> _Your task_: The records are to be copied exactly and in full.

> _Provided information_:
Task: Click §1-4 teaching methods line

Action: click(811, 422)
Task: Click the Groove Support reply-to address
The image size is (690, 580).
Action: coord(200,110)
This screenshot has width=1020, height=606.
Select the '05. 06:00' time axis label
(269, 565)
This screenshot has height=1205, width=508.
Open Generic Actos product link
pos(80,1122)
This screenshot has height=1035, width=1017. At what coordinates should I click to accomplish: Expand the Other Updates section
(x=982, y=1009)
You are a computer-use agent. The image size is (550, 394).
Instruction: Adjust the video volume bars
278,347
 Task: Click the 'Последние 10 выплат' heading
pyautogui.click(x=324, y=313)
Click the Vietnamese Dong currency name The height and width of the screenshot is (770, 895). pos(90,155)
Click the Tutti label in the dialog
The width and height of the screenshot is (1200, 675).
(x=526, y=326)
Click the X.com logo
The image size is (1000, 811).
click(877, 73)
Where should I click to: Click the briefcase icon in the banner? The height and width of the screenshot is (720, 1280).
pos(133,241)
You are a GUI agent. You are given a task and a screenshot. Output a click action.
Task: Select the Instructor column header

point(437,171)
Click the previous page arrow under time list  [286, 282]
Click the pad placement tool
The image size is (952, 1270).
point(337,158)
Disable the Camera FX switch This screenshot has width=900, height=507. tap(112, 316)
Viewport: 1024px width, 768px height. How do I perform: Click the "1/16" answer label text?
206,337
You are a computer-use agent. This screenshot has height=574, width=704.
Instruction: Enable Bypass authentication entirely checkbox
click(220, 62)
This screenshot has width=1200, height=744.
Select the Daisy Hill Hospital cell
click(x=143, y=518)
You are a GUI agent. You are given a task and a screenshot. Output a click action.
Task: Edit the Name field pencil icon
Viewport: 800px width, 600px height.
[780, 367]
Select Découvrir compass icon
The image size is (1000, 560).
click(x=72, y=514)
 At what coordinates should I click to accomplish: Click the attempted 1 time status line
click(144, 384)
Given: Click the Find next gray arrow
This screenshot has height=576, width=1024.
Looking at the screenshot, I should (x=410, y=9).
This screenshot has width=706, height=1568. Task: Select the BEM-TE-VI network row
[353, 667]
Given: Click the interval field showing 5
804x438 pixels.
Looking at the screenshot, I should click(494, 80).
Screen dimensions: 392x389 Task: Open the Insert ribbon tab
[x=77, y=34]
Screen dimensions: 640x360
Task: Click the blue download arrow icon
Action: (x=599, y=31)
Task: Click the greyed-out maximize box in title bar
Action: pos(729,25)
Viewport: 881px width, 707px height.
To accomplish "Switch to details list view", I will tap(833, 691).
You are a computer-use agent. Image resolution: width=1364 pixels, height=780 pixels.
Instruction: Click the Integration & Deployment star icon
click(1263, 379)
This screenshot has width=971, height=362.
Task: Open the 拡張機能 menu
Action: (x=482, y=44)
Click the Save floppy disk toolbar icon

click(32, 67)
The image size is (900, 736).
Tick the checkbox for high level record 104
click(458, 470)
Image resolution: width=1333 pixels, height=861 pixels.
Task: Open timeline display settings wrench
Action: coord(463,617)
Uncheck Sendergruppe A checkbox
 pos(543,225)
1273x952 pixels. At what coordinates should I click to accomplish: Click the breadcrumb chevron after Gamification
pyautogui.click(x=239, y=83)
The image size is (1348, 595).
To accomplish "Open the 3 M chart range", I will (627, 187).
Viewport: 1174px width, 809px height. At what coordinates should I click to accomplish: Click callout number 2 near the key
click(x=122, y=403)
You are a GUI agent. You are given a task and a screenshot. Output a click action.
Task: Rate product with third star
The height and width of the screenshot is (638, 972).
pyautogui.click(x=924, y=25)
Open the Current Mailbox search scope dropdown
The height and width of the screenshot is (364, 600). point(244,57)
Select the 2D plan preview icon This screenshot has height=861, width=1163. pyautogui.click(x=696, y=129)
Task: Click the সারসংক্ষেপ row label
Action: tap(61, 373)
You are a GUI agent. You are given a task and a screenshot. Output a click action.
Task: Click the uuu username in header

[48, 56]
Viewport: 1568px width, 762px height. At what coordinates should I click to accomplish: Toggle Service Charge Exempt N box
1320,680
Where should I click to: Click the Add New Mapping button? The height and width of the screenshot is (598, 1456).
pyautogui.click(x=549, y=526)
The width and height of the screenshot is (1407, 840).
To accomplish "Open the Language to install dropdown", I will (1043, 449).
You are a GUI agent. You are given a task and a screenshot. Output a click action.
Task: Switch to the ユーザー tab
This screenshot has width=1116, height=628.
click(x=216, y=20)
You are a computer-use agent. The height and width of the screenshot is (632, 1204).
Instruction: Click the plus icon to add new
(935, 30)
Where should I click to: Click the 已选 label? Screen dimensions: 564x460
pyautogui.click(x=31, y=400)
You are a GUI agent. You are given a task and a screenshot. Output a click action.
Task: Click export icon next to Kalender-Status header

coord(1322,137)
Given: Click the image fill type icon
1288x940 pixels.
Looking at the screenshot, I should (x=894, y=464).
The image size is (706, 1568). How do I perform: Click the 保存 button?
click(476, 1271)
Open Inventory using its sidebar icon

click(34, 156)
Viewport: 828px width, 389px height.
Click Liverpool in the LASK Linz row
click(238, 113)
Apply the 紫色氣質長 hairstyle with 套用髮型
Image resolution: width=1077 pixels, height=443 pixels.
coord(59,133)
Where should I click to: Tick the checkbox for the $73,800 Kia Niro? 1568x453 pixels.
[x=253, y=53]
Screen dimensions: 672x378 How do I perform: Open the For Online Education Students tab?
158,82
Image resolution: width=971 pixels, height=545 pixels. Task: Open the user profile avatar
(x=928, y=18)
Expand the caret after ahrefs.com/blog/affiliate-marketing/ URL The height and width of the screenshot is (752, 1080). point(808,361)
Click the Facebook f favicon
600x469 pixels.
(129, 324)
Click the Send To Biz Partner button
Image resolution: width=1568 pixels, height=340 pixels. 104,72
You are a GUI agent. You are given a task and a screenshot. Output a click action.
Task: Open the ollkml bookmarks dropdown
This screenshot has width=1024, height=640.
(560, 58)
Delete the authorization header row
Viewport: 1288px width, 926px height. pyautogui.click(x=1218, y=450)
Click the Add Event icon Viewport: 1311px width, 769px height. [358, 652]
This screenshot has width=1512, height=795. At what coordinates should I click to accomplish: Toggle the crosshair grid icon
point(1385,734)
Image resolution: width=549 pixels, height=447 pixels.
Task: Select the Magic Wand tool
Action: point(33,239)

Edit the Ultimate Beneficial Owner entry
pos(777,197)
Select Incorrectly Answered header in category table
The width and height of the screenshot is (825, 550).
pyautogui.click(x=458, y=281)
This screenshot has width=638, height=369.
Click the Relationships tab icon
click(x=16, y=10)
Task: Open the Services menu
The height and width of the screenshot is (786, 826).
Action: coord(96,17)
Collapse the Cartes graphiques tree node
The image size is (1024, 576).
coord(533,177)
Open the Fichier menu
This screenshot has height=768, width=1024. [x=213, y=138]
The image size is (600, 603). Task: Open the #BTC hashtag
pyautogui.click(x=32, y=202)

> _Exercise response_:
Task: Click §1-4 teaching methods line

Action: click(811, 422)
Task: Click the Groove Support reply-to address
The image size is (690, 580).
Action: coord(200,110)
This screenshot has width=1020, height=606.
Select the '05. 06:00' time axis label
(269, 565)
This screenshot has height=1205, width=508.
Open Generic Actos product link
pos(80,1122)
This screenshot has height=1035, width=1017. At what coordinates should I click to accomplish: Expand the Other Updates section
(x=982, y=1009)
You are a computer-use agent. The image size is (550, 394).
Instruction: Adjust the video volume bars
278,347
 Task: Click the 'Последние 10 выплат' heading
pyautogui.click(x=324, y=313)
Click the Vietnamese Dong currency name The height and width of the screenshot is (770, 895). pos(90,155)
Click the Tutti label in the dialog
The width and height of the screenshot is (1200, 675).
(x=526, y=326)
Click the X.com logo
The image size is (1000, 811).
click(877, 73)
Where should I click to: Click the briefcase icon in the banner? The height and width of the screenshot is (720, 1280).
pos(133,241)
You are a GUI agent. You are given a task and a screenshot. Output a click action.
Task: Select the Instructor column header

point(437,171)
Click the previous page arrow under time list  [286, 282]
Click the pad placement tool
The image size is (952, 1270).
point(337,158)
Disable the Camera FX switch This screenshot has width=900, height=507. tap(112, 316)
Viewport: 1024px width, 768px height. How do I perform: Click the "1/16" answer label text?
206,337
You are a computer-use agent. This screenshot has height=574, width=704.
Instruction: Enable Bypass authentication entirely checkbox
click(220, 62)
This screenshot has width=1200, height=744.
Select the Daisy Hill Hospital cell
click(x=143, y=518)
You are a GUI agent. You are given a task and a screenshot. Output a click action.
Task: Edit the Name field pencil icon
Viewport: 800px width, 600px height.
[780, 367]
Select Découvrir compass icon
The image size is (1000, 560).
click(x=72, y=514)
 At what coordinates should I click to accomplish: Click the attempted 1 time status line
click(144, 384)
Given: Click the Find next gray arrow
This screenshot has height=576, width=1024.
Looking at the screenshot, I should (x=410, y=9).
This screenshot has width=706, height=1568. Task: Select the BEM-TE-VI network row
[353, 667]
Given: Click the interval field showing 5
804x438 pixels.
Looking at the screenshot, I should click(494, 80).
Screen dimensions: 392x389 Task: Open the Insert ribbon tab
[x=77, y=34]
Screen dimensions: 640x360
Task: Click the blue download arrow icon
Action: (x=599, y=31)
Task: Click the greyed-out maximize box in title bar
Action: pos(729,25)
Viewport: 881px width, 707px height.
To accomplish "Switch to details list view", I will tap(833, 691).
You are a computer-use agent. Image resolution: width=1364 pixels, height=780 pixels.
Instruction: Click the Integration & Deployment star icon
click(1263, 379)
This screenshot has width=971, height=362.
Task: Open the 拡張機能 menu
Action: (x=482, y=44)
Click the Save floppy disk toolbar icon

click(32, 67)
The image size is (900, 736).
Tick the checkbox for high level record 104
click(458, 470)
Image resolution: width=1333 pixels, height=861 pixels.
Task: Open timeline display settings wrench
Action: coord(463,617)
Uncheck Sendergruppe A checkbox
 pos(543,225)
1273x952 pixels. At what coordinates should I click to accomplish: Click the breadcrumb chevron after Gamification
pyautogui.click(x=239, y=83)
The image size is (1348, 595).
To accomplish "Open the 3 M chart range", I will (627, 187).
Viewport: 1174px width, 809px height. At what coordinates should I click to accomplish: Click callout number 2 near the key
click(x=122, y=403)
You are a GUI agent. You are given a task and a screenshot. Output a click action.
Task: Rate product with third star
The height and width of the screenshot is (638, 972).
pyautogui.click(x=924, y=25)
Open the Current Mailbox search scope dropdown
The height and width of the screenshot is (364, 600). point(244,57)
Select the 2D plan preview icon This screenshot has height=861, width=1163. pyautogui.click(x=696, y=129)
Task: Click the সারসংক্ষেপ row label
Action: tap(61, 373)
You are a GUI agent. You are given a task and a screenshot. Output a click action.
Task: Click the uuu username in header

[48, 56]
Viewport: 1568px width, 762px height. At what coordinates should I click to accomplish: Toggle Service Charge Exempt N box
1320,680
Where should I click to: Click the Add New Mapping button? The height and width of the screenshot is (598, 1456).
pyautogui.click(x=549, y=526)
The width and height of the screenshot is (1407, 840).
To accomplish "Open the Language to install dropdown", I will (1043, 449).
You are a GUI agent. You are given a task and a screenshot. Output a click action.
Task: Switch to the ユーザー tab
This screenshot has width=1116, height=628.
click(x=216, y=20)
You are a computer-use agent. The height and width of the screenshot is (632, 1204).
Instruction: Click the plus icon to add new
(935, 30)
Where should I click to: Click the 已选 label? Screen dimensions: 564x460
pyautogui.click(x=31, y=400)
You are a GUI agent. You are given a task and a screenshot. Output a click action.
Task: Click export icon next to Kalender-Status header

coord(1322,137)
Given: Click the image fill type icon
1288x940 pixels.
Looking at the screenshot, I should (x=894, y=464).
The image size is (706, 1568). How do I perform: Click the 保存 button?
click(476, 1271)
Open Inventory using its sidebar icon

click(34, 156)
Viewport: 828px width, 389px height.
Click Liverpool in the LASK Linz row
click(238, 113)
Apply the 紫色氣質長 hairstyle with 套用髮型
Image resolution: width=1077 pixels, height=443 pixels.
coord(59,133)
Where should I click to: Tick the checkbox for the $73,800 Kia Niro? 1568x453 pixels.
[x=253, y=53]
Screen dimensions: 672x378 How do I perform: Open the For Online Education Students tab?
158,82
Image resolution: width=971 pixels, height=545 pixels. Task: Open the user profile avatar
(x=928, y=18)
Expand the caret after ahrefs.com/blog/affiliate-marketing/ URL The height and width of the screenshot is (752, 1080). point(808,361)
Click the Facebook f favicon
600x469 pixels.
(129, 324)
Click the Send To Biz Partner button
Image resolution: width=1568 pixels, height=340 pixels. 104,72
You are a GUI agent. You are given a task and a screenshot. Output a click action.
Task: Open the ollkml bookmarks dropdown
This screenshot has width=1024, height=640.
(560, 58)
Delete the authorization header row
Viewport: 1288px width, 926px height. pyautogui.click(x=1218, y=450)
Click the Add Event icon Viewport: 1311px width, 769px height. [358, 652]
This screenshot has width=1512, height=795. At what coordinates should I click to accomplish: Toggle the crosshair grid icon
point(1385,734)
Image resolution: width=549 pixels, height=447 pixels.
Task: Select the Magic Wand tool
Action: point(33,239)

Edit the Ultimate Beneficial Owner entry
pos(777,197)
Select Incorrectly Answered header in category table
The width and height of the screenshot is (825, 550).
pyautogui.click(x=458, y=281)
This screenshot has width=638, height=369.
Click the Relationships tab icon
click(x=16, y=10)
Task: Open the Services menu
The height and width of the screenshot is (786, 826).
Action: coord(96,17)
Collapse the Cartes graphiques tree node
The image size is (1024, 576).
coord(533,177)
Open the Fichier menu
This screenshot has height=768, width=1024. [x=213, y=138]
The image size is (600, 603). Task: Open the #BTC hashtag
pyautogui.click(x=32, y=202)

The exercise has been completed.